### PROBLEM TO SOLVE
Copy the following lines verbatim, from the first to the last.

+ + +

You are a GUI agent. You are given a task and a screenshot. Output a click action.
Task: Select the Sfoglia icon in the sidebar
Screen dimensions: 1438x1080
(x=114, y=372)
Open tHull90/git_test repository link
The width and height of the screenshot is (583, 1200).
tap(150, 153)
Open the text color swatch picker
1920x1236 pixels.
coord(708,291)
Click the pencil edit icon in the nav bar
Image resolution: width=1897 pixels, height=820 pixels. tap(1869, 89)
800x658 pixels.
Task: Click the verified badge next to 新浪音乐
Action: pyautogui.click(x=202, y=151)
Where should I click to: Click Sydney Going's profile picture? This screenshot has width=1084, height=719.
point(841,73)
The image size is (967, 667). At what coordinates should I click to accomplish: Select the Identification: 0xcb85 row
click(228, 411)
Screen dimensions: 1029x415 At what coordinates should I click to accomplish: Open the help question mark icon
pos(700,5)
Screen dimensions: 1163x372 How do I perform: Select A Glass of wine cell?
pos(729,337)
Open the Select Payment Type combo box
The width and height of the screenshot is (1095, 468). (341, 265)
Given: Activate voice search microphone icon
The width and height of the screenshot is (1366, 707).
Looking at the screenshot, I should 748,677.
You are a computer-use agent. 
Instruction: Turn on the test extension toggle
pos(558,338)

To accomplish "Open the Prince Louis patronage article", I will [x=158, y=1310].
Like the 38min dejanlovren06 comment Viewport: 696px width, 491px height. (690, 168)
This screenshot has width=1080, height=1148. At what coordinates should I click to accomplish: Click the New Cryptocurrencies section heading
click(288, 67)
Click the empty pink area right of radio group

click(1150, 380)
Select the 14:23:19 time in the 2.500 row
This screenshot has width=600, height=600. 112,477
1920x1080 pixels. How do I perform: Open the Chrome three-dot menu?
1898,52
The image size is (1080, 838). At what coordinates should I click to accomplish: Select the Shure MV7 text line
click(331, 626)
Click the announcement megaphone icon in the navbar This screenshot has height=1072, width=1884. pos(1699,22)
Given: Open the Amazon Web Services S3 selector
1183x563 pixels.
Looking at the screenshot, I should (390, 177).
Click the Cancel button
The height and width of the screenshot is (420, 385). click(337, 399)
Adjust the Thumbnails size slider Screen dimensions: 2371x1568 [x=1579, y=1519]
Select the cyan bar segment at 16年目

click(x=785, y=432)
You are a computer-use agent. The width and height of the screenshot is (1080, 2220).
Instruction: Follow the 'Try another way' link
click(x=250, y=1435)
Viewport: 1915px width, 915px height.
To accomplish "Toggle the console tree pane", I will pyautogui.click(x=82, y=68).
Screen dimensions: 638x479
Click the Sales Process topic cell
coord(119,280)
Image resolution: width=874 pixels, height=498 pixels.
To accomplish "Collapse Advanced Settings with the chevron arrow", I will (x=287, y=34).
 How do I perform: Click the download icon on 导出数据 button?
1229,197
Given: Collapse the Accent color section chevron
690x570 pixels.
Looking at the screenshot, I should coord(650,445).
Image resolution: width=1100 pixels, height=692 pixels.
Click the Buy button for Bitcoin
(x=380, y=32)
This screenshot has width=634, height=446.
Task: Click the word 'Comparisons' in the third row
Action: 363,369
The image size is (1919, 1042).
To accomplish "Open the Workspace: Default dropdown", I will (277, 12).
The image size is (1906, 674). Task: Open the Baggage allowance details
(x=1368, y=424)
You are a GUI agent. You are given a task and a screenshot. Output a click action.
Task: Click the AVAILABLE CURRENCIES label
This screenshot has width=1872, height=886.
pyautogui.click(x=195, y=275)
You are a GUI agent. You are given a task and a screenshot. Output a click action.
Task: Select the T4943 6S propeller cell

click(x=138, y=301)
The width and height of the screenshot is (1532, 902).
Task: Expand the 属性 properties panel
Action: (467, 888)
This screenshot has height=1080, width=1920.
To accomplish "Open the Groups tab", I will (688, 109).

+ + +

### OUTPUT OF THE EXERCISE
You are a GUI agent. You are given a task and a screenshot. Output a click action.
Task: Select the Sfoglia icon in the sidebar
Screen dimensions: 1438x1080
(x=114, y=372)
Open tHull90/git_test repository link
The width and height of the screenshot is (583, 1200).
tap(150, 153)
Open the text color swatch picker
1920x1236 pixels.
coord(708,291)
Click the pencil edit icon in the nav bar
Image resolution: width=1897 pixels, height=820 pixels. tap(1869, 89)
800x658 pixels.
Task: Click the verified badge next to 新浪音乐
Action: pyautogui.click(x=202, y=151)
Where should I click to: Click Sydney Going's profile picture? This screenshot has width=1084, height=719.
point(841,73)
The image size is (967, 667). At what coordinates should I click to accomplish: Select the Identification: 0xcb85 row
click(228, 411)
Screen dimensions: 1029x415 At what coordinates should I click to accomplish: Open the help question mark icon
pos(700,5)
Screen dimensions: 1163x372 How do I perform: Select A Glass of wine cell?
pos(729,337)
Open the Select Payment Type combo box
The width and height of the screenshot is (1095, 468). (341, 265)
Given: Activate voice search microphone icon
The width and height of the screenshot is (1366, 707).
Looking at the screenshot, I should 748,677.
You are a computer-use agent. 
Instruction: Turn on the test extension toggle
pos(558,338)

To accomplish "Open the Prince Louis patronage article", I will [x=158, y=1310].
Like the 38min dejanlovren06 comment Viewport: 696px width, 491px height. (690, 168)
This screenshot has width=1080, height=1148. At what coordinates should I click to accomplish: Click the New Cryptocurrencies section heading
click(288, 67)
Click the empty pink area right of radio group

click(1150, 380)
Select the 14:23:19 time in the 2.500 row
This screenshot has width=600, height=600. 112,477
1920x1080 pixels. How do I perform: Open the Chrome three-dot menu?
1898,52
The image size is (1080, 838). At what coordinates should I click to accomplish: Select the Shure MV7 text line
click(331, 626)
Click the announcement megaphone icon in the navbar This screenshot has height=1072, width=1884. pos(1699,22)
Given: Open the Amazon Web Services S3 selector
1183x563 pixels.
Looking at the screenshot, I should (390, 177).
Click the Cancel button
The height and width of the screenshot is (420, 385). click(337, 399)
Adjust the Thumbnails size slider Screen dimensions: 2371x1568 [x=1579, y=1519]
Select the cyan bar segment at 16年目

click(x=785, y=432)
You are a computer-use agent. The width and height of the screenshot is (1080, 2220).
Instruction: Follow the 'Try another way' link
click(x=250, y=1435)
Viewport: 1915px width, 915px height.
To accomplish "Toggle the console tree pane", I will pyautogui.click(x=82, y=68).
Screen dimensions: 638x479
Click the Sales Process topic cell
coord(119,280)
Image resolution: width=874 pixels, height=498 pixels.
To accomplish "Collapse Advanced Settings with the chevron arrow", I will (x=287, y=34).
 How do I perform: Click the download icon on 导出数据 button?
1229,197
Given: Collapse the Accent color section chevron
690x570 pixels.
Looking at the screenshot, I should coord(650,445).
Image resolution: width=1100 pixels, height=692 pixels.
Click the Buy button for Bitcoin
(x=380, y=32)
This screenshot has width=634, height=446.
Task: Click the word 'Comparisons' in the third row
Action: 363,369
The image size is (1919, 1042).
To accomplish "Open the Workspace: Default dropdown", I will (277, 12).
The image size is (1906, 674). Task: Open the Baggage allowance details
(x=1368, y=424)
You are a GUI agent. You are given a task and a screenshot. Output a click action.
Task: Click the AVAILABLE CURRENCIES label
This screenshot has width=1872, height=886.
pyautogui.click(x=195, y=275)
You are a GUI agent. You are given a task and a screenshot. Output a click action.
Task: Select the T4943 6S propeller cell

click(x=138, y=301)
The width and height of the screenshot is (1532, 902).
Task: Expand the 属性 properties panel
Action: (467, 888)
This screenshot has height=1080, width=1920.
To accomplish "Open the Groups tab", I will (688, 109).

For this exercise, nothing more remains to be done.